*** Opening GIVEN RECORDS ***

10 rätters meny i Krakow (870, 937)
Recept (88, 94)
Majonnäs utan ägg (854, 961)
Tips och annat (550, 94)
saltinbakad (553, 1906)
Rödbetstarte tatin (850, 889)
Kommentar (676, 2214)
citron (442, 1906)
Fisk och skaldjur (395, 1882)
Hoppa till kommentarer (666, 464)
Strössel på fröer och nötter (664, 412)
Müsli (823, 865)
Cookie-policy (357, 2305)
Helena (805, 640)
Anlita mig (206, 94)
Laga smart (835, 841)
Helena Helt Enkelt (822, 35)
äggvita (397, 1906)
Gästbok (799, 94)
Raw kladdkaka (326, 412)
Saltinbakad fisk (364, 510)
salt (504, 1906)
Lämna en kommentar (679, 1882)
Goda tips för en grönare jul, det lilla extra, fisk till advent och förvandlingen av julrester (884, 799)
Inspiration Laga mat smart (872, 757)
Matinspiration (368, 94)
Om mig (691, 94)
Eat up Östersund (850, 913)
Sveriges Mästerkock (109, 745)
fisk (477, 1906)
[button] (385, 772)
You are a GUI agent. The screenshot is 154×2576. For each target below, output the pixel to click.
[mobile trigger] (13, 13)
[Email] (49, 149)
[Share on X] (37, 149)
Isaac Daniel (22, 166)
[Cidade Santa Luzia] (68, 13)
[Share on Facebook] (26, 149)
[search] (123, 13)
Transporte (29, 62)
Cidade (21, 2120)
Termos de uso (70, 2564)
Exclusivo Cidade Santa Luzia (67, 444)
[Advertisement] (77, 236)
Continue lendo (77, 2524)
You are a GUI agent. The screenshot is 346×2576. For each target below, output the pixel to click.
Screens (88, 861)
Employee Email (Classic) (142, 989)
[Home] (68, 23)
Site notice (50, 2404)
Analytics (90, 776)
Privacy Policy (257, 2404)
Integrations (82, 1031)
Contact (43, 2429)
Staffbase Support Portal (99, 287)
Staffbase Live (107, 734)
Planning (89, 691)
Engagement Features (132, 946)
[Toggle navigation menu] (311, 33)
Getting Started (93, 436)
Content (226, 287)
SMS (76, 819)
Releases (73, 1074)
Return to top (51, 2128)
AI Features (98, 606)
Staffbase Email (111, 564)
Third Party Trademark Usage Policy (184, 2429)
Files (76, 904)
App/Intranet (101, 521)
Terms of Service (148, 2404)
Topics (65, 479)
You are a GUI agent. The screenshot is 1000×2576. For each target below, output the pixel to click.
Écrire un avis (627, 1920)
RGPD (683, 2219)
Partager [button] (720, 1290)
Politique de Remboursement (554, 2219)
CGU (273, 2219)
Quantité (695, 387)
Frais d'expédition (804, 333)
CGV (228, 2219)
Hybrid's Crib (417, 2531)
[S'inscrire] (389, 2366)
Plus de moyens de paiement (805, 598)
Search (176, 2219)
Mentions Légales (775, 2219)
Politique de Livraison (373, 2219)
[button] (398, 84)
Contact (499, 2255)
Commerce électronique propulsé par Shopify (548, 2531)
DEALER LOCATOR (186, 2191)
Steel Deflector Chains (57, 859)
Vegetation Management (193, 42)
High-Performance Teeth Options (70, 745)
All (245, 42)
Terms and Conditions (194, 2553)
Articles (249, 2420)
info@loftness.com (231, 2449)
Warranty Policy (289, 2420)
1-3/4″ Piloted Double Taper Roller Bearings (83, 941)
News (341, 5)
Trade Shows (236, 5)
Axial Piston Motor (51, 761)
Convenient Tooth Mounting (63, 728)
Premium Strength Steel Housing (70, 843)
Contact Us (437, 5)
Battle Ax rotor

*** Closing GIVEN RECORDS ***

* [ABOUT THIS TASK]
Please give back, exactly as it stands above, the stretch from the line with "fisk (477, 1906)" through the line with "You are a GUI agent. The screenshot is 346×2576.", and no line outside it.

* [FINISHED EXERCISE]
fisk (477, 1906)
[button] (385, 772)
You are a GUI agent. The screenshot is 154×2576. For each target below, output the pixel to click.
[mobile trigger] (13, 13)
[Email] (49, 149)
[Share on X] (37, 149)
Isaac Daniel (22, 166)
[Cidade Santa Luzia] (68, 13)
[Share on Facebook] (26, 149)
[search] (123, 13)
Transporte (29, 62)
Cidade (21, 2120)
Termos de uso (70, 2564)
Exclusivo Cidade Santa Luzia (67, 444)
[Advertisement] (77, 236)
Continue lendo (77, 2524)
You are a GUI agent. The screenshot is 346×2576. For each target below, output the pixel to click.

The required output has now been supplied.